EPSP合酶分I型和II型兩種類型,其中II型EPSP合酶通常都源于草甘膦耐受的微生物,有較高的底物PEP親和性和催化效率。如源自根癌膿桿菌CP4的EPSP合酶,不受草甘膦抑制并且為耐受草甘膦轉基因作物提供了一個新的作用模式。

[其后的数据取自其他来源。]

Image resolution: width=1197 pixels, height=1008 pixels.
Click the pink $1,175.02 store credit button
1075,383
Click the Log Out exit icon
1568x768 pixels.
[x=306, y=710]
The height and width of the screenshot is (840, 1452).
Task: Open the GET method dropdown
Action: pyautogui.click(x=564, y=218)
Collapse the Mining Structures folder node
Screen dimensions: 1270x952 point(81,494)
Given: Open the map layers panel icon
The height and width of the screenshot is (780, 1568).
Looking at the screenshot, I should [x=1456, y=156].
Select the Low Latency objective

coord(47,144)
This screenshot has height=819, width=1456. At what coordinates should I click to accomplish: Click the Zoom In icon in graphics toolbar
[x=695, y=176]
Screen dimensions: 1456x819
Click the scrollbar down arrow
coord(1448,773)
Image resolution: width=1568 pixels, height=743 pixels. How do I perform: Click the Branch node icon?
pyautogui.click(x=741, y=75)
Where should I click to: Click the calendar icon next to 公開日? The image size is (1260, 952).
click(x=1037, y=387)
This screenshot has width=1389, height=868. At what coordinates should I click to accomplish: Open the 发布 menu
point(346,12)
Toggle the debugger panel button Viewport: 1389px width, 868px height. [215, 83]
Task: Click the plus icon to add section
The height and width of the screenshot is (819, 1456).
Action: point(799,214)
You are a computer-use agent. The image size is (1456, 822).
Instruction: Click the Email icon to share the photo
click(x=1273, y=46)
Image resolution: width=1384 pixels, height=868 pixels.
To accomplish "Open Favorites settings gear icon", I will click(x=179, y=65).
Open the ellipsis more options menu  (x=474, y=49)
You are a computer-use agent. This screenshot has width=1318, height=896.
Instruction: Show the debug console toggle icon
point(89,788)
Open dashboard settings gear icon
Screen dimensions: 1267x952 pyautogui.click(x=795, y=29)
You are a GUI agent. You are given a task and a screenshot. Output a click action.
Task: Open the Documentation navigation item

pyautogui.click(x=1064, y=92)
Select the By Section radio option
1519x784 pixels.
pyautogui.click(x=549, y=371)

如果能發現II型EPSP合酶的高度保守序列模體,可以為研發新型抗草甘膦植物、研發新型除草劑和新型抗菌素等提供方便的手段。已有人做了此方面的工作,如Monsanto公司利用定點突變方法對CP4?EPSP合酶與草甘膦抗性相關的模體進行了研究,發現了Arg-X-His-X-Glu、Gly-Asp-Lys-X、S-A-Q-X-K和Asn-X-Thr-Arg四個序列模體在II型酶中高度保守,通過替換X位點氨基酸會極大影響該型酶對草甘膦的抗性。
發明內容
本發明的目的是提供一種新的II型EPSP合酶序列模體。
本發明在II型EPSP合酶中發現了一個新的高度保守的序列模體(sequence?motif),其氨基酸序列是Arg-Pro-Met-X-Arg,所述X選自以下氨基酸中任意一種:Ala,Val,Leu,Ile,Met,Phe,Trp,Pro,Gly,Ser,Thr,Cys,Asn,Gln,Tyr,Arg,Lys,His,Asp或Glu。
實驗證實,除X外,所述序列模體中其它四個氨基酸對酶活力至關重要??勺鳛榛衔锕舻陌形稽c,為抗菌新藥物的合成奠定基礎;
所述序列模體中,X是不保守位點氨基酸,實驗證實,用不同的氨基酸替換后可提高或降低除草劑草甘膦的抗性。為II型EPSP合酶應用于抗除草劑草甘膦提供新的改造位點。
如本發明使用A1501EPSP合酶作為研究實例,其X位點Asn替換為Ser等氨基酸可提高除草劑草甘膦抗性,替換為Trp后對草甘膦抗性減弱。
為證實本發明的效果,進行了如下實驗:
1、II型EPSP合酶多序列比對
所有II型EPSP合酶氨基酸序列比對后,發現了新的序列模體Arg-Pro-Met-X-Arg。(見實施例1)此模體存在于已知的所有II型EPSP合酶中,其中Arg、Pro、Met、Arg四個氨基酸在所有II型EPSP合酶序列中完全保守。X位點可為二十種氨基酸替換。
2、保守位點氨基酸的替換
新序列模體中四個保守的氨基酸進行任意氨基酸替換,酶功能互補試驗結果顯示均失去酶活力。(見實施例2)
3、非保守位點氨基酸替換
非保守位點氨基酸替換后,酶功能互補試驗結果顯示功能可互補。(見實施例3)
4、草甘膦抗性測定
將X位點逐個進行草甘膦抗性測定,結果顯示此位點的替換可提高或降低酶對除草劑草甘膦的抗性。(見實施例4)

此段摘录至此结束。